11/09/2011
Ivan Ramiero Cordoba.
A volte i modi dicono più delle parole, parlano prima che uno apra bocca. E il modo con cui Ivan Ramiero Cordoba si è presentato al bagno di folla organizzato a Sondrio per i 140 anni della Banca popolare giovedì sera dice tante cose di lui. Non era neanche annunciato ed è rimasto lì defilato mentre Massimo Moratti parlava del suo modo di intendere il calcio. Ascoltava. E non è così frequente: chi è abituato ai riflettori di solito li vuole subito. Ivan no, ascoltava.
Poi, quando Moratti gli ha passato la parola, ha guardato alla sua sinistra dov’erano seduti i bambini e ha parlato per loro: «Un bambino deve sapere che chi diventa campione è stato come lui. In Colombia da piccolo ho vissuto una realtà certamente diversa da quella dei bambini qui a Sondrio, ma il motore è identico dappertutto: la passione per il pallone. È quella che ti costruisce i sogni, le speranze, gli obiettivi».

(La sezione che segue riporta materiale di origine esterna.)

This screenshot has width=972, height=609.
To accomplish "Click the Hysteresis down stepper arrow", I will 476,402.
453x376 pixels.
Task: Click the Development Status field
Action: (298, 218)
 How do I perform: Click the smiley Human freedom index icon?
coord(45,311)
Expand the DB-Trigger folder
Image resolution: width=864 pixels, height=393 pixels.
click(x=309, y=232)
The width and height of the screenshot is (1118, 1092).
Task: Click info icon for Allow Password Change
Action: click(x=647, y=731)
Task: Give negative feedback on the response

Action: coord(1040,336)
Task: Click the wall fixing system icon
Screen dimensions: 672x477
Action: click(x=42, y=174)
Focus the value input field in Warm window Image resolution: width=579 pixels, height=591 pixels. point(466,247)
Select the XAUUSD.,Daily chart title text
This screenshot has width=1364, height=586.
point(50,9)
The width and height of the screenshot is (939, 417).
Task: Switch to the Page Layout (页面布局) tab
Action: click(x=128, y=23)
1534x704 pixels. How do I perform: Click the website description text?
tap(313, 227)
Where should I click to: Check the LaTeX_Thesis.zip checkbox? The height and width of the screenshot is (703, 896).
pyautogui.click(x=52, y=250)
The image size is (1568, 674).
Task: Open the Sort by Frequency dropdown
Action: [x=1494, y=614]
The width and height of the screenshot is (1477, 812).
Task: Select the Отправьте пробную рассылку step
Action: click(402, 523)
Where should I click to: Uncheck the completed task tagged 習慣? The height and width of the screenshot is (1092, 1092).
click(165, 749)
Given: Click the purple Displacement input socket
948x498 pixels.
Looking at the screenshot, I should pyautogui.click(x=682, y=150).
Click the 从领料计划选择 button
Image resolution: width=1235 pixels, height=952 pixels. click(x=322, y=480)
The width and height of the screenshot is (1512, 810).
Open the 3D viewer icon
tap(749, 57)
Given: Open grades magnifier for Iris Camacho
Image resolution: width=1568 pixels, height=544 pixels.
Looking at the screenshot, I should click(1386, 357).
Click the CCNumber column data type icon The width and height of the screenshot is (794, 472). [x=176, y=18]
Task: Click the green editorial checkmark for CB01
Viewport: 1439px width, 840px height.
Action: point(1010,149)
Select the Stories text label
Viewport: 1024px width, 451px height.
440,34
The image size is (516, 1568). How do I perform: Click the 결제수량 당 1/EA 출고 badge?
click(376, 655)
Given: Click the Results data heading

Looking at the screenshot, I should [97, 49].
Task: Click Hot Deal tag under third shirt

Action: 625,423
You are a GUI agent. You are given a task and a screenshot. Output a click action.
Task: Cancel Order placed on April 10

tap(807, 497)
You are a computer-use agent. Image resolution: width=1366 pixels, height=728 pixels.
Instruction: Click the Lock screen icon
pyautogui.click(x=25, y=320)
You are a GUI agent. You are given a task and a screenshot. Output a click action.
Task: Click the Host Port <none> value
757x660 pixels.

E non è che il talento sbocci sempre al primo sole: «Io non so se la mia esperienza può servire, ma credo di sì. Son convinto che uno dei momenti più importanti della mia vita sia stato quando da bambino un allenatore mi ha detto: "sei troppo piccolo per giocare in quel ruolo". Non mi sono arreso, ho giocato altrove e dato l’anima, ho voluto dimostrare a me stesso che ce l’avrei fatta. E ci sono riuscito. Quando quell’allenatore mi ha richiamato, sono tornato: ma non c’era spirito di rivalsa, mi era bastato provare a me stesso che l’essere piccolo non era un limite».
Una lezione imparata per la vita: "La devo anche alla mia famiglia che mi ha insegnato a pretendere il sempre il massimo da me stesso. Mi è servito d'esperienza quando sono arrivato all’Inter, 12 anni fa. Era come stare in una casa, perché è così che abbiamo sempre concepito questa società, come una casa in cui si dà e si riceve reciproco rispetto e, dopo tutto questo tempo, non riuscirei proprio a immaginarmi altrove. Ma di quella casa allora i tifosi chiedevano sempre di cambiare il mobilio, perché non si vinceva. Allora cercavo di ricordarmi dell’allenatore che mi aveva sfidato da bambino e quando mi sentivo giù andavo a confidarmi con Xavier Zanetti, il mio riferimento da sempre. Ricordo che mi diceva: “stai tranquillo, lavoriamo bene, fidati, vedrai che un giorno questa fatica pagherà”».
La notte di Madrid, con la sua coppa con le orecchie, è la prova che Zanetti aveva ragione. Dicono che il saggio capitano di poche parole tanta sostanza - con cui Cordoba condivide l'impegno solidale - abbia spesso ragione, ma non è l’unico da cui Cordoba sente d’aver ricevuto insegnamenti: «Credo che dobbiamo molto a mister Cuper, è stato lui che ha cominciato a cambiarci, insegnandoci a diventare gruppo».
E qui la testimonianza cambia passo, il messaggio si fa impegnativo: «Si parla tanto di difficoltà. Ma io penso sempre che per noi non ci siano vere difficoltà, ci viene messo a disposizione tutto il meglio, noi dobbiamo solo impegnarci e giocare. È un privilegio, una cosa che dovremmo ricordare spesso proprio perché stiamo così bene: non dovremmo mai dimenticare che la maggior parte delle persone non ha la nostra fortuna».
A Ivan non sfugge che anche il talento è un dono avuto in sorte: «Mi sento uno che è stato illuminanato da Dio e per questo lo ringrazio cercando di dare una mano a chi non ha avuto la mia fortuna. Ma credo che sia sempre troppo poco. Io sono felice anche quando devo recuperare un infortunio, anche quando devo allenarmi a parte come ora, anche quando vado in panchina. Certo poi non vedo l’ora di giocare e di festeggiare e soffro di non poter partecipare, però i problemi veri sono altri».
Bello. Capita di rado di sentire uscire dal calcio una storia così spontanea, così vera, quasi nessuno si racconta più così, come se intorno ci fossero soltanto bambini e pazienza se i signori con la cravatta sembrano più presi dagli schemi di Gasperini. «Ho detto quello che sentivo», ci ha risposto Cordoba quando glielo abbiamo fatto notare, e poi ha allargato un sorrisone quasi schivo: «ho detto quello che ho dentro. Il calcio spesso fa la figura di essere fuori dal mondo, sul piedistallo. Io voglio scendere, io non voglio vivere fuori dal mondo».